No one said it was a magic bullet but gene expression is definitely influenced by telomere length. This is the telomere positioning effect and it very likely influences the local phenotype in combination with genes expressed via methylation and histone coding. Length can and does fluctuate and likely is influenced by youthful systemic milieu too as seen in parabiosis where actual rejuvenation is seen.
Changing gene expression brought on by shortening telomeres may well contribute to the downward spiral but it's not the only cause. A way to deal with telomeres would be reset the local phenotype which would restore efficient function. The work of irina conboy partly funded by sensrf is investigating how phenotype can be chranged via factors so epigenetic control is a viable Pathway to reverse some of the damage and or dysfunction. Telomeres are part of that epigenetic system and their length is relevant. Longer telomeres = favourable gene expression, protection from cancer and increased genomic stability, short telomeres = replicative senescence and worst case negative factors and gene expression via the sasp effect.
I don't believe telomeres need targeting specifically however I believe they will change according to the local environment. Ergo change the local phenotype and the telomeres should in theory adapt with it.
I don't believe telomeres need targeting specifically however I believe they will change according to the local environment. Ergo change the local phenotype and the telomeres should in theory adapt with it.
This is what I've thought over the past few years. Even aerobic exercise is known to extent telomere length. Some of the SENS therapies will extend telomeres as side effect.
Aberlard exactly! Exercise and I believe even meditation has shown to fluctuate telomere length. I recently wondered if exercising actually changes gene expression for a while hence the effect on telomere length for a short period.
The strange thing is of all the Parabiosis/HPE experiments to date no one has measured changes in telomere length. Old cells moved into young environments rejuvenate so that surely must mean telomeres increase too. Of course some cells can replicate indefinatly given the correct phenotype which is why parabiosis and HPE and even GDF-11 can rejuvenate as they change the local phenotype. I think there is a great deal of mileage in that pathway of research and it would work well with SENS to address some of the 7 damage types.
As I have said before I believe aging is a damage/program hybrid and Epigentics could be used to great effect in turning around many aging issues. Not everything of course but the stuff that cannot be fixed SENS is working on.
Steve H wrote:
"Longer telomeres = favourable gene expression, protection from cancer"
Probably not. http://www.eurekalert.org/pub_releases/2015-04/oupu-tac040615.php
Ok so the Cancer protection is debateable but TPE and TPE-OLD still influence the local environment. I suspect that Telomeres are not the central factor at work though and fluctuate acording to their local phenotype. Circulating factors are likely a far bigger influence on the systemic environment as they program cell age via histones and Methylation etc... This is why we are seeing quite promising results from parabiosis, GDF-11, Oxytocin etc...

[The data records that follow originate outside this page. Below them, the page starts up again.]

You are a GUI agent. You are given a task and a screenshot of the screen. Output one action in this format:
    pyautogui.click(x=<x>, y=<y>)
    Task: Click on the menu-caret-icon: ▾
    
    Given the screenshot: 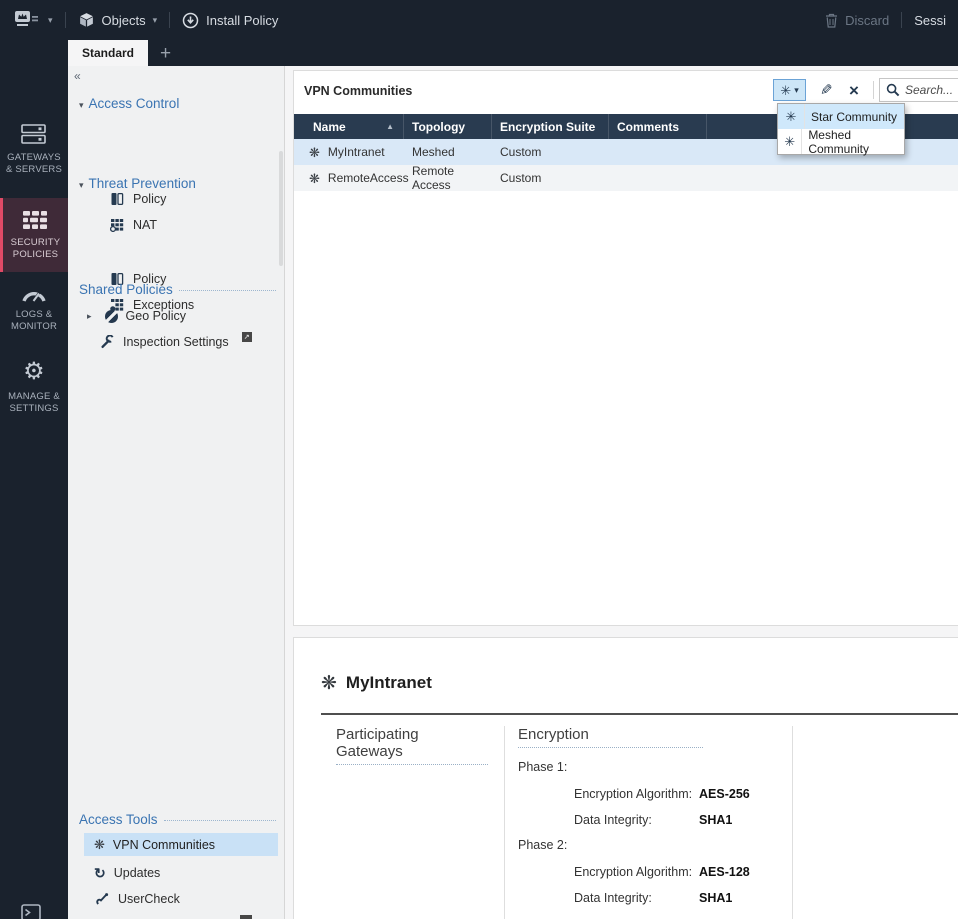 What is the action you would take?
    pyautogui.click(x=50, y=20)
    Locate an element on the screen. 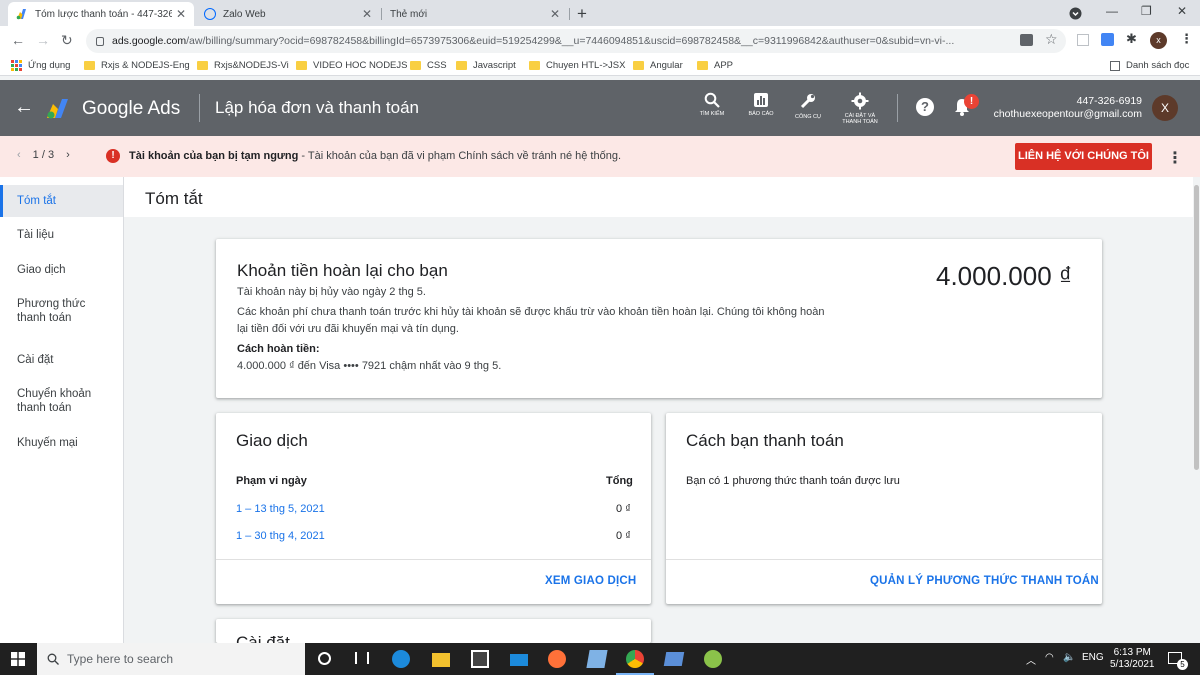 The image size is (1200, 675). tab-zalo-web: Zalo Web ✕ is located at coordinates (288, 14).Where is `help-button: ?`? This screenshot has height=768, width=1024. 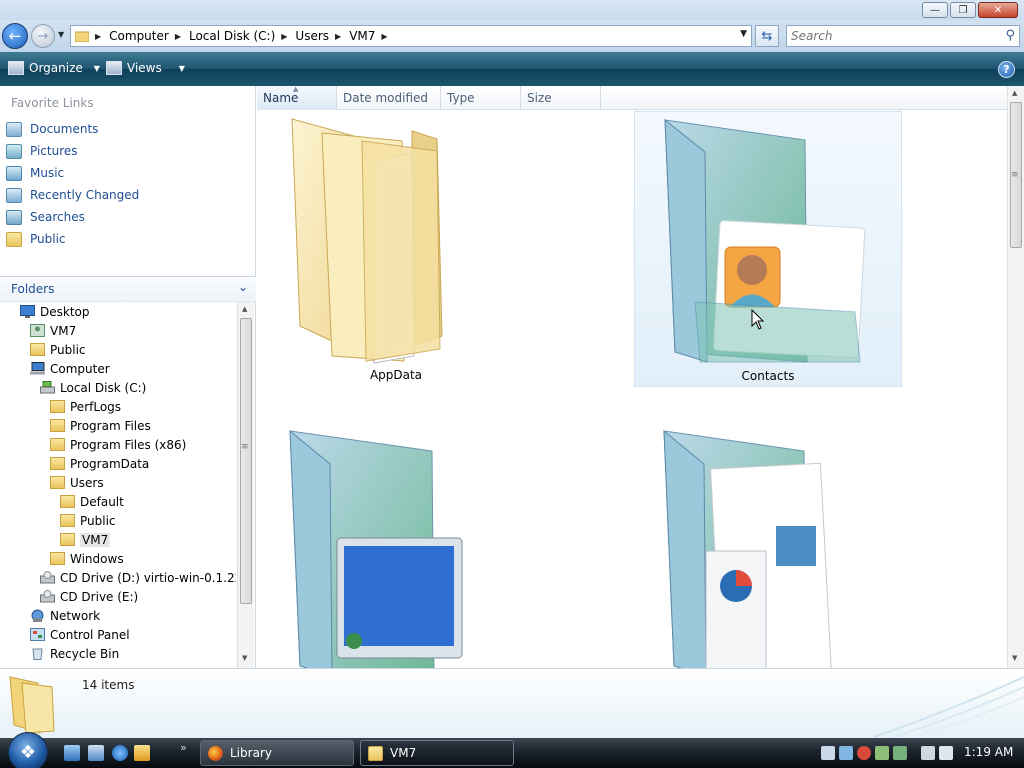 help-button: ? is located at coordinates (1006, 70). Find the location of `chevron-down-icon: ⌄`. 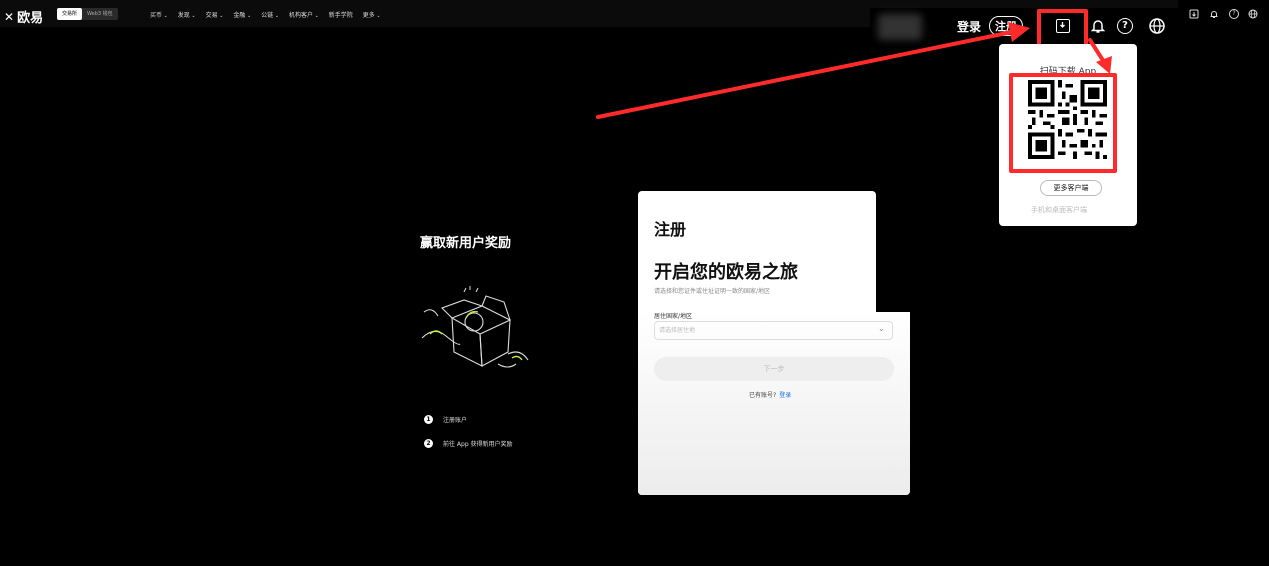

chevron-down-icon: ⌄ is located at coordinates (882, 328).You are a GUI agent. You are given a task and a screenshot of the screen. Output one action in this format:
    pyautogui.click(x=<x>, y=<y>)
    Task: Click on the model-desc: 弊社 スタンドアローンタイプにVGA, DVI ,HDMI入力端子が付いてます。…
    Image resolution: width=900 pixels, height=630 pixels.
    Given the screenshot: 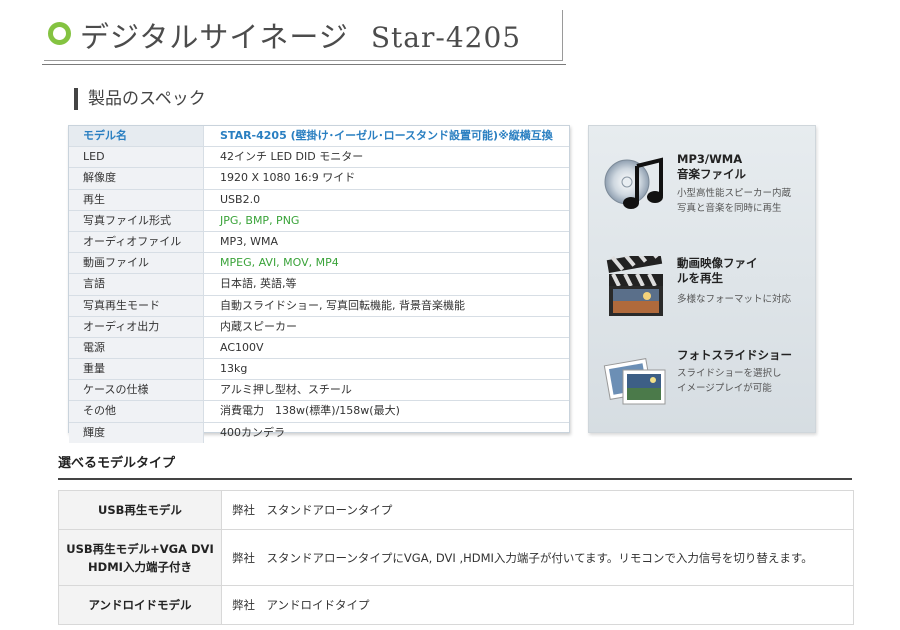 What is the action you would take?
    pyautogui.click(x=522, y=558)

If you can restore the Stem Cell Niche to a younger phenotype anyway its irrelevant as the body will just produce more daughter cells to replace those lost. As I understand it the tricky part is making the Stem Cell Niche youthful so Stem Cells resume efficient repair and function (Conboy beyond parabiosis).
And no restoring Stem cells and systemic milleu to a younger phenotype is not going to stop aging completely but it is going to help.
An interesting paper that shows just how Telomere length does effect gene expression and as they shorten genes expressed increase considerably, this presumably then guides the cell to senescence and potentially SASP.
http://onlinelibrary.wiley.com/doi/10.1111/acel.12234/pdf
Interesting how TERT reverses at least 84%-86% of up and down regulated genes showed reversion.